Control-flow Graph Recovery (CFG)
=================================
angr includes analyses to recover the control-flow graph of a binary program.
This also includes recovery of function boundaries, as well as reasoning about
indirect jumps and other useful metadata.
General ideas
-------------
A basic analysis that one might carry out on a binary is a Control Flow Graph. A
CFG is a graph with (conceptually) basic blocks as nodes and
jumps/calls/rets/etc as edges.
In angr, there are two types of CFG that can be generated: a static CFG
(CFGFast) and a dynamic CFG (CFGEmulated).
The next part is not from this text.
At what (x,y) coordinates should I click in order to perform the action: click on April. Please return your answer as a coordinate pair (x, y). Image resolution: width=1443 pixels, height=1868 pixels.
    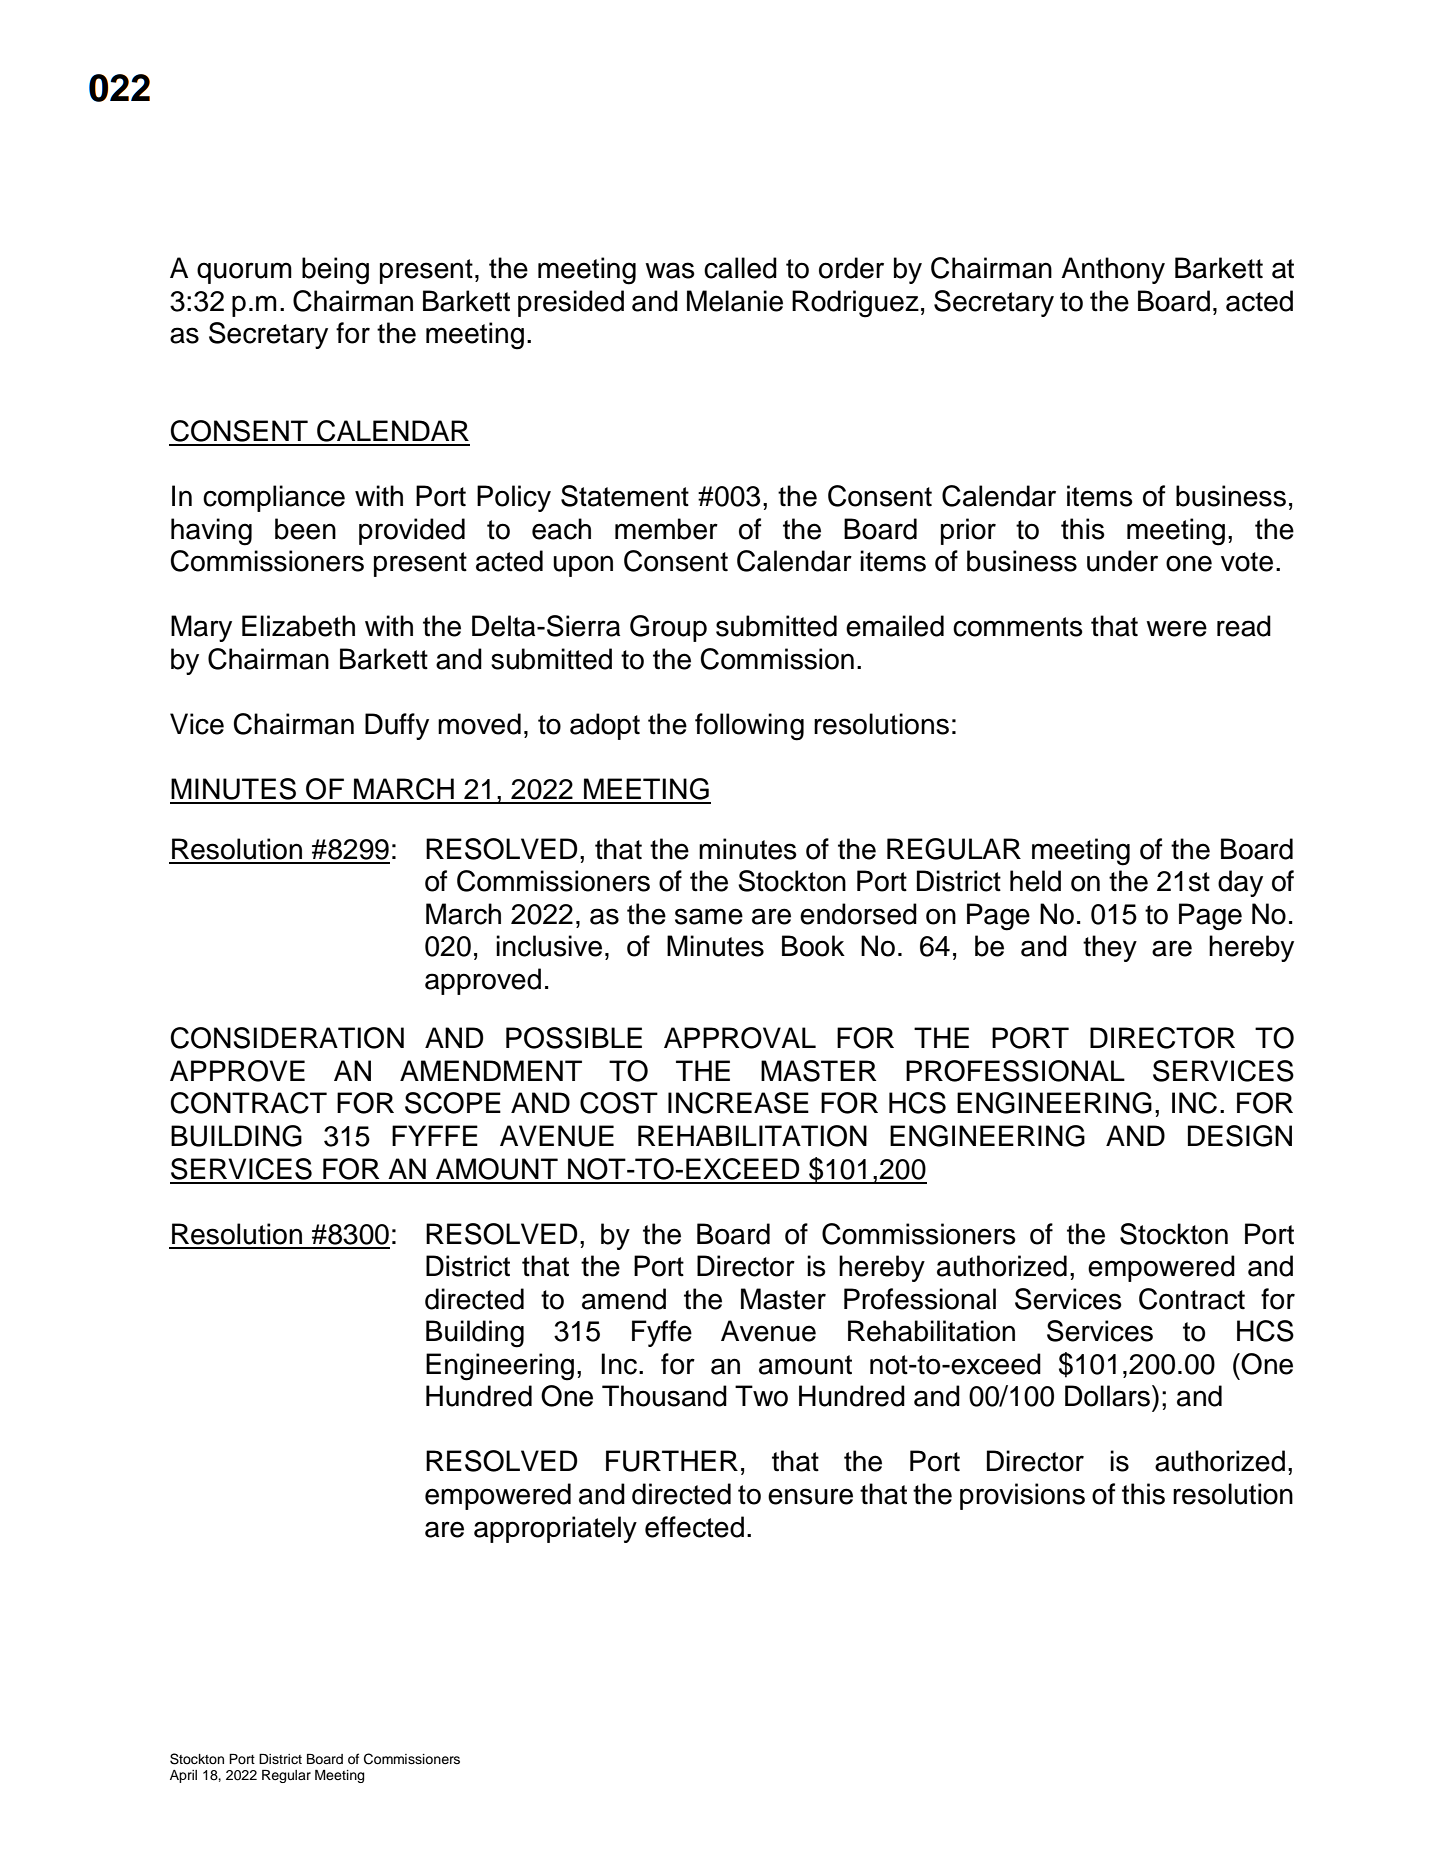
    Looking at the image, I should click on (183, 1776).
CFGFast uses static analysis to generate a CFG. It is significantly faster, but
is theoretically bounded by the fact that some control-flow transitions can only
be resolved at execution-time. This is the same sort of CFG analysis performed
by other popular reverse-engineering tools, and its results are comparable with
their output.
CFGEmulated uses symbolic execution to capture the CFG. While it is
theoretically more accurate, it is dramatically slower. It is also typically
less complete, due to issues with the accuracy of emulation (system calls,
missing hardware features, and so on)
*If you are unsure which CFG to use, or are having problems with CFGEmulated,
try CFGFast first.*
A CFG can be constructed by doing:
.. code-block:: python
>>> import angr
# load your project
>>> p = angr.Project('/bin/true', load_options={'auto_load_libs': False})
# Generate a static CFG
>>> cfg = p.analyses.CFGFast()
# generate a dynamic CFG
>>> cfg = p.analyses.CFGEmulated(keep_state=True)
Using the CFG
-------------
The CFG, at its core, is a `NetworkX `_ di-graph.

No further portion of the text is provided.